Other organs (such as the bladder, small intestine, or large intestine) are not typically removed and sent for pathological examination unless they are directly attached to the tumour. In these cases, your pathologist will examine each organ under the microscope to see if there are any cancer cells attached to those organs. Cancer cells in other organs are used to determine the tumour stage (see Pathologic stage below).
Lymph nodes are small immune organs located throughout the body. Cancer cells can travel from the tumour to a lymph node through lymphatic channels located in and around the tumour. The movement of cancer cells from the tumour to a lymph node is called metastasis.
Your pathologist will carefully examine all lymph nodes for cancer cells. Lymph nodes that contain cancer cells are often called positive while those that do not contain any cancer cells are called negative.
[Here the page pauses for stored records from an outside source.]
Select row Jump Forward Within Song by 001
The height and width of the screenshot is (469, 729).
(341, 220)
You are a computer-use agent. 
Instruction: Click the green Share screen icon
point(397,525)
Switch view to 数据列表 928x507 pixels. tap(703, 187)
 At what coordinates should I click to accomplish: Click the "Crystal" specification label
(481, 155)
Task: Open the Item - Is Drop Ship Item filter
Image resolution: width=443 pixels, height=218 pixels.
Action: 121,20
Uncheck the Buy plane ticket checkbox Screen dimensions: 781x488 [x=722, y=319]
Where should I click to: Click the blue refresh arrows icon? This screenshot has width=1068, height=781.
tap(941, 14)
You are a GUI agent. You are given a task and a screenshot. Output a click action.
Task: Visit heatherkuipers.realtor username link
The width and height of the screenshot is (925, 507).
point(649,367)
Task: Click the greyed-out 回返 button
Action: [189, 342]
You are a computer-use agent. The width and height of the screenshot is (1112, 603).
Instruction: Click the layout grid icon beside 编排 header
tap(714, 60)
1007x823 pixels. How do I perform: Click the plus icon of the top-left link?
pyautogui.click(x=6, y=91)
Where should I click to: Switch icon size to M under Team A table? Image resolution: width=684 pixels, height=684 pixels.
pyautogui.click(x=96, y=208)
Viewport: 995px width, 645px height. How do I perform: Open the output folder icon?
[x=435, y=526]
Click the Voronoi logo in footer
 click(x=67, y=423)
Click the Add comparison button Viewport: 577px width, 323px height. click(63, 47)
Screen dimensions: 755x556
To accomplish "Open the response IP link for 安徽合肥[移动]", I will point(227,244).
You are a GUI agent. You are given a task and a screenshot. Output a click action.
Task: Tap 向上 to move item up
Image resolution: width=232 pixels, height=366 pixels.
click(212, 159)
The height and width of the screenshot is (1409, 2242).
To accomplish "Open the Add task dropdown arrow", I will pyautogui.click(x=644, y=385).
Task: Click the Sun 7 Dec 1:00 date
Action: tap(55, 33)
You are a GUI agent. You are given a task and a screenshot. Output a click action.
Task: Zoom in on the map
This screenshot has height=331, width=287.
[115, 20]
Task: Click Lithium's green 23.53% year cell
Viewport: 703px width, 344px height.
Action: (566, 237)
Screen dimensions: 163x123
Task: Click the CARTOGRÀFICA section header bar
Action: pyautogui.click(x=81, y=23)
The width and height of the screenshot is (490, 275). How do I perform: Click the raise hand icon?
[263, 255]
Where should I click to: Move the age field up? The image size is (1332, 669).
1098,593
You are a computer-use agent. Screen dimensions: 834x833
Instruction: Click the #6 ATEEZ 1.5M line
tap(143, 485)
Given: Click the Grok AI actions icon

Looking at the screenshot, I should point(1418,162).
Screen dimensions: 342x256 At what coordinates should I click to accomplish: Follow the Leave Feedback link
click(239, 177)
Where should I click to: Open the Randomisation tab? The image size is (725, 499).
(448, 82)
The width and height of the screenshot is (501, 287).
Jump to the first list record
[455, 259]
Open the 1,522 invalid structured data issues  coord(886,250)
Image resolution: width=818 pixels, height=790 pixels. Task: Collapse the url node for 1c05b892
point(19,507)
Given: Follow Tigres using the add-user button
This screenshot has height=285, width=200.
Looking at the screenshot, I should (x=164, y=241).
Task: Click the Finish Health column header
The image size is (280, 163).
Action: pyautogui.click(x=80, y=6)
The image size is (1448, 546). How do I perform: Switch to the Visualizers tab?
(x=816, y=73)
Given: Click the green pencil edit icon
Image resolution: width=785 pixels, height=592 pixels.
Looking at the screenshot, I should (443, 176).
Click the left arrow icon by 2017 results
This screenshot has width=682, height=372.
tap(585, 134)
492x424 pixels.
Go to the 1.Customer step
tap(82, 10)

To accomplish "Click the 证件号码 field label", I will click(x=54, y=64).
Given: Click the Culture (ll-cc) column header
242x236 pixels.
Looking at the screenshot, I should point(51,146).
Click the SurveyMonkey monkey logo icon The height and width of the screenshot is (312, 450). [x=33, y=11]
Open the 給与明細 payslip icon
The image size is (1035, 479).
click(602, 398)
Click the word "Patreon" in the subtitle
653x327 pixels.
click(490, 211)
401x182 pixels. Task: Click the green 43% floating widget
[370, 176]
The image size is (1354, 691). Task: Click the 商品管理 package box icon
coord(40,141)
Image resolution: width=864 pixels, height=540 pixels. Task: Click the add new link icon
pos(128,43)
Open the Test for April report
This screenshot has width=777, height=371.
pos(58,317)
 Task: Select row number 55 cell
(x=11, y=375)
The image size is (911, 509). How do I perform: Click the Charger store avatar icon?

Most reports include the total number of lymph nodes examined and the number, if any, that contain cancer cells.
If cancer cells are found in a lymph node, the size of the area involved by cancer will be measured and described in your report.
Cancer cells found in a lymph node are associated with a higher risk that the cancer cells will be found in other lymph nodes or a distant organ such as the lungs. The number of lymph nodes with cancer cells is also used to determine the nodal stage (see Pathologic stage below).
If you were treated with chemotherapy (or other drugs designed to kill cancer cells) prior to surgical removal of the tumour, your pathologist will examine the tumour to determine the percentage of the tumour that is still viable (living tumour cells).
The response will be categorized as follows:
The pathologic stage for high-grade serous carcinoma is based on the TNM staging system, an internationally recognized system originally created by the American Joint Committee on Cancer.
This system uses information about the primary tumour (T), lymph nodes (N), and distant metastatic disease (M) to determine the complete pathologic stage (pTNM). Your pathologist will examine the tissue submitted and give each part a number. In general, a higher number means more advanced disease and a worse prognosis.